The utility is invoked from the command-line as a Python 3 script. The --help
flag is used to obtain usage information:
python3 janrain-dataload.py --help
usage: janrain-dataload.py [-h] [-u APID_URI] [-i CLIENT_ID] [-s CLIENT_SECRET]
[-k CONFIG_KEY] [-d] [-t TYPE_NAME] [-b BATCH_SIZE]
[-a START_AT] [-w WORKERS] [-q QUEUE_SIZE] [-o TIMEOUT]
[-r RATE_LIMIT] [-x]
DATA_FILE
positional arguments:
DATA_FILE full path to the data file being loaded
optional arguments:
-h, --help show this help message and exit
-u APID_URI, --apid_uri APID_URI
Full URI to the Capture API domain
-i CLIENT_ID, --client-id CLIENT_ID
authenticate with a specific client_id
-s CLIENT_SECRET, --client-secret CLIENT_SECRET
authenticate with a specific client_secret
-k CONFIG_KEY, --config-key CONFIG_KEY
authenticate using the credentials defined at a
specific path in the configuration file (eg.
clients.demo)
-d, --default-client authenticate using the default client defined in the
configuration file
-t TYPE_NAME, --type-name TYPE_NAME
entity type name (default: user)
-b BATCH_SIZE, --batch-size BATCH_SIZE
number of records per batch (default: 10)
-a START_AT, --start-at START_AT
record number to start at (default: 1)
-w WORKERS, --workers WORKERS
number of worker threads (default: 4)
-q QUEUE_SIZE, --queue-size QUEUE_SIZE
max number of batches queued (default: 25000)
-o TIMEOUT, --timeout TIMEOUT
timeout in seconds for API calls (default: 10)
-r RATE_LIMIT, --rate-limit RATE_LIMIT
max API calls per second (default: 1)
-x, --dry-run process data without making any API calls
Some data within the CSV source will need to be transformed before it can be
consumed by the Janrain API. A transformation function can be defined in
dataload/transformations.py
and associated with a column in the CSV file in
janrain-dataload.py
.
Available Transformations
- transform_password - Transforms hashed password from a legacy system into JSON objects which specify the hashing algorithm to use.
- transform_date - Transforms dates from known formats into the Janrain's UTC date format.
- transform_plural - Transforms a JSON string representation of a plural into JSON object representation.
- transform_booleans - Transforms boolean strings into true Boolean types (blank values become NULL)
Custom Transformations
To create a custom transformation, define a new function in
dataload/transformations.py
. For example, if you need to convert apples to
oranges:
def transform_apples(value):
if value == "apples":
return "oranges"
else:
return value
You can then add that transformation to a CSV column using the
add_transformation
method of the CSV reader object in janrain-dataload.py
:
reader.add_transformation("favoriteFruit", transform_apples)
The utility uses the standard Python logging module for both the application log and the result logs.
stdout
- Application log at the INFO log level.log.txt
- Application log (same as stdout) at the DEBUG log level.fail.csv
- Result log for records which failed to get imported.janrain-dataload.log
- Result log for records which were successfully imported.
The formatting, filenames, log level, and other parameters can be configured for
the various loggers using the configuration file logging_config.json
. See the
Python Logging HowTo for details.
- Use automation to generate the test data files to ensure that the exact same processes can generate data files for a production run.
- Adjust date/time values into UTC.
- Fine tune batch sizes with the
--batch-size
argument rather than increasing the--timeout
argument.

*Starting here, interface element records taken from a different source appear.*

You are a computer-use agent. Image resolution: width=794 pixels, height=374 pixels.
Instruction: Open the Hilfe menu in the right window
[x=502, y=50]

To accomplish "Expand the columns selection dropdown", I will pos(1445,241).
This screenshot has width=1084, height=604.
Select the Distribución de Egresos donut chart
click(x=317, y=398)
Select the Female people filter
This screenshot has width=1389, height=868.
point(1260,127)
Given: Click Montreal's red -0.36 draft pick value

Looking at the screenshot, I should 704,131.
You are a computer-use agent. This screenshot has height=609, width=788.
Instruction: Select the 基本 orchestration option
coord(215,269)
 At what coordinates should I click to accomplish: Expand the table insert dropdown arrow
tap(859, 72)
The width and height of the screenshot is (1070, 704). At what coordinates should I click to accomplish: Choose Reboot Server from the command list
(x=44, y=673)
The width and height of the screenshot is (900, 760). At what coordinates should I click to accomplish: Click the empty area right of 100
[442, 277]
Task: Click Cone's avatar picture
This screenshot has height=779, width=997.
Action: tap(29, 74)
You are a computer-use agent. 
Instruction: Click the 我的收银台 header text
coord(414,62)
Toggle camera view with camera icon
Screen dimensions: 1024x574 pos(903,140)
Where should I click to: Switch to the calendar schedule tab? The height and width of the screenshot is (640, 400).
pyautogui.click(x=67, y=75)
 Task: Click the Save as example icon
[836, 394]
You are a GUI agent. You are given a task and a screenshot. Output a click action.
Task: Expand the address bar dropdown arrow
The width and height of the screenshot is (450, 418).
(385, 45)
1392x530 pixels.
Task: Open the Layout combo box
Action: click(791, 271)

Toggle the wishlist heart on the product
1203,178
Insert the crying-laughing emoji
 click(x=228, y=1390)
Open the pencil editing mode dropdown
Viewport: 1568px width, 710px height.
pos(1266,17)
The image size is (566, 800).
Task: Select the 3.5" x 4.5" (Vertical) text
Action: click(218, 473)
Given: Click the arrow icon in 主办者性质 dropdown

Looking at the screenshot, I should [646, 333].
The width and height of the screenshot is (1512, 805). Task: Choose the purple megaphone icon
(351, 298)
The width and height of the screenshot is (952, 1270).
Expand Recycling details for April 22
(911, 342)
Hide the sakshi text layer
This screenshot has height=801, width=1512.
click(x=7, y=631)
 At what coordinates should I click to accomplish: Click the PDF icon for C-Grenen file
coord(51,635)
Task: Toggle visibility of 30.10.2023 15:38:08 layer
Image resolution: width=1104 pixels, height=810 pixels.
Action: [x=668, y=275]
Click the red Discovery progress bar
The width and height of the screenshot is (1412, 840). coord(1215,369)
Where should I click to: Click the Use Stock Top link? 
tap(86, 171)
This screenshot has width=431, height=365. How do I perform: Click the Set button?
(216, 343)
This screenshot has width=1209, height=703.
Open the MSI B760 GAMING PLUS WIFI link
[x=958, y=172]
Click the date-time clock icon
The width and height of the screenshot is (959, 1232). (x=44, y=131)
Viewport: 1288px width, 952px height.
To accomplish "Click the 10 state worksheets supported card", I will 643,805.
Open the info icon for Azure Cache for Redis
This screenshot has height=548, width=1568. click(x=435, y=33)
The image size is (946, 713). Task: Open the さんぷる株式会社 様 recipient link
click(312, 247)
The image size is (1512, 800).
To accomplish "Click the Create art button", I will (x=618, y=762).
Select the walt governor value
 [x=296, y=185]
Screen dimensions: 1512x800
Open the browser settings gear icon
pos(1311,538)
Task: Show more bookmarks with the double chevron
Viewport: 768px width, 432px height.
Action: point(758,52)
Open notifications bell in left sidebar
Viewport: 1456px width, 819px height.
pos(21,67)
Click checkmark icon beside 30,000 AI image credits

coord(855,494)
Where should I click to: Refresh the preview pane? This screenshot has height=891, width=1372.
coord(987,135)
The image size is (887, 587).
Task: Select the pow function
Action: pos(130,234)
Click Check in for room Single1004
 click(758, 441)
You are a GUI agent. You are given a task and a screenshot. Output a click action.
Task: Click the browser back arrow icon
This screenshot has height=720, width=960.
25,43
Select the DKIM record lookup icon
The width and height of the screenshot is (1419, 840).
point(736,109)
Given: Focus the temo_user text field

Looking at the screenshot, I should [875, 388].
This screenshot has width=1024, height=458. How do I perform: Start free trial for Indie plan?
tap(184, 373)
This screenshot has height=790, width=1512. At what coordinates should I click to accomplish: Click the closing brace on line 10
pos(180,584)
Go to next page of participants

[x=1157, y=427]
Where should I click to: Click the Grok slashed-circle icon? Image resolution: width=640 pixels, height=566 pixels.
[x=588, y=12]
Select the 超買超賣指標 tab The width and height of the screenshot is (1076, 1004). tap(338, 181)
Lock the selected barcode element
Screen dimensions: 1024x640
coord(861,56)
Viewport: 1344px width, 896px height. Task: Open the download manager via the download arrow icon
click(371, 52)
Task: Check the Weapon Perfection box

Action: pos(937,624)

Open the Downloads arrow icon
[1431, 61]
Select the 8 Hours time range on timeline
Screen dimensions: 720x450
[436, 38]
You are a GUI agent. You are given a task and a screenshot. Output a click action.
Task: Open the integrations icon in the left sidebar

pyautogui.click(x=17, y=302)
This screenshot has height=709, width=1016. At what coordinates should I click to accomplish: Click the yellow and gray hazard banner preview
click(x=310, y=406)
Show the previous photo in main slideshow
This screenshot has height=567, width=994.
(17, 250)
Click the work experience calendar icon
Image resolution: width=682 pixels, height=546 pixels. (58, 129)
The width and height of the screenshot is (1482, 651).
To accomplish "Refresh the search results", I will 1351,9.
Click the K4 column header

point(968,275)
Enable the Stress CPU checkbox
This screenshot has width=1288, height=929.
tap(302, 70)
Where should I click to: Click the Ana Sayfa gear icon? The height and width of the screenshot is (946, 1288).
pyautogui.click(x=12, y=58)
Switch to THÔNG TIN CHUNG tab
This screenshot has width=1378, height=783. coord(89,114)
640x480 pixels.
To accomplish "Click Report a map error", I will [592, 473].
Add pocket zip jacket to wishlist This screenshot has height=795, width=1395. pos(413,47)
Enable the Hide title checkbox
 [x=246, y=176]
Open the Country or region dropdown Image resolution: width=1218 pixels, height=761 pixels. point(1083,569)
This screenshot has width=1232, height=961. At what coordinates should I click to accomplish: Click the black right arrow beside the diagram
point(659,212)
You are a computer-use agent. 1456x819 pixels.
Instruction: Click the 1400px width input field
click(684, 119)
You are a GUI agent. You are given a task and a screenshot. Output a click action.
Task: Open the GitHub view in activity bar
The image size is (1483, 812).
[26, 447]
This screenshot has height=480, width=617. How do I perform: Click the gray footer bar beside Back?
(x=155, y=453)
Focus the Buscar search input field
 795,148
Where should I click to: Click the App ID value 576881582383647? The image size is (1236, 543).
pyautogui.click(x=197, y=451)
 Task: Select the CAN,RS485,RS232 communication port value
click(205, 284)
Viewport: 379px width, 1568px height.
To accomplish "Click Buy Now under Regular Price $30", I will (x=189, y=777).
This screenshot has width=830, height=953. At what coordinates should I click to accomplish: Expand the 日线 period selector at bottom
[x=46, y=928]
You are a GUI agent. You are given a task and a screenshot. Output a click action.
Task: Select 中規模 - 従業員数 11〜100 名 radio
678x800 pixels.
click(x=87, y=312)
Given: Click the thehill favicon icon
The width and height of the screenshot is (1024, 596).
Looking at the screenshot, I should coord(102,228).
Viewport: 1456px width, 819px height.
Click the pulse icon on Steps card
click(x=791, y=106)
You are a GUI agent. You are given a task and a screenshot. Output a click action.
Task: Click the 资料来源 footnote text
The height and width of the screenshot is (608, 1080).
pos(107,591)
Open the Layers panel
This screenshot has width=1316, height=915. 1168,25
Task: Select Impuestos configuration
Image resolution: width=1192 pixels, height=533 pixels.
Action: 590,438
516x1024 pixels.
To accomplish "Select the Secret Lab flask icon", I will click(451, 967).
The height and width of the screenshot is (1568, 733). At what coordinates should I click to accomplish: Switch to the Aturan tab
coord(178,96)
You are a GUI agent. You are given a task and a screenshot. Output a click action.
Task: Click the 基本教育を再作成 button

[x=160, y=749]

API calls should not take longer than 10 seconds. - Keep the rate of the data load well under the application rate limit so as not to impact API usage from other sources (especially on production environments).
- Use the
tail -f
command on the result logs to keep an eye on API calls which are failing. If you see the 510 (rate limit) error code you need to reduce the--rate-limit
and/or--workers
arguments. - Running the utility on a very large set of data may take a while. Try running the script from screen session on a server.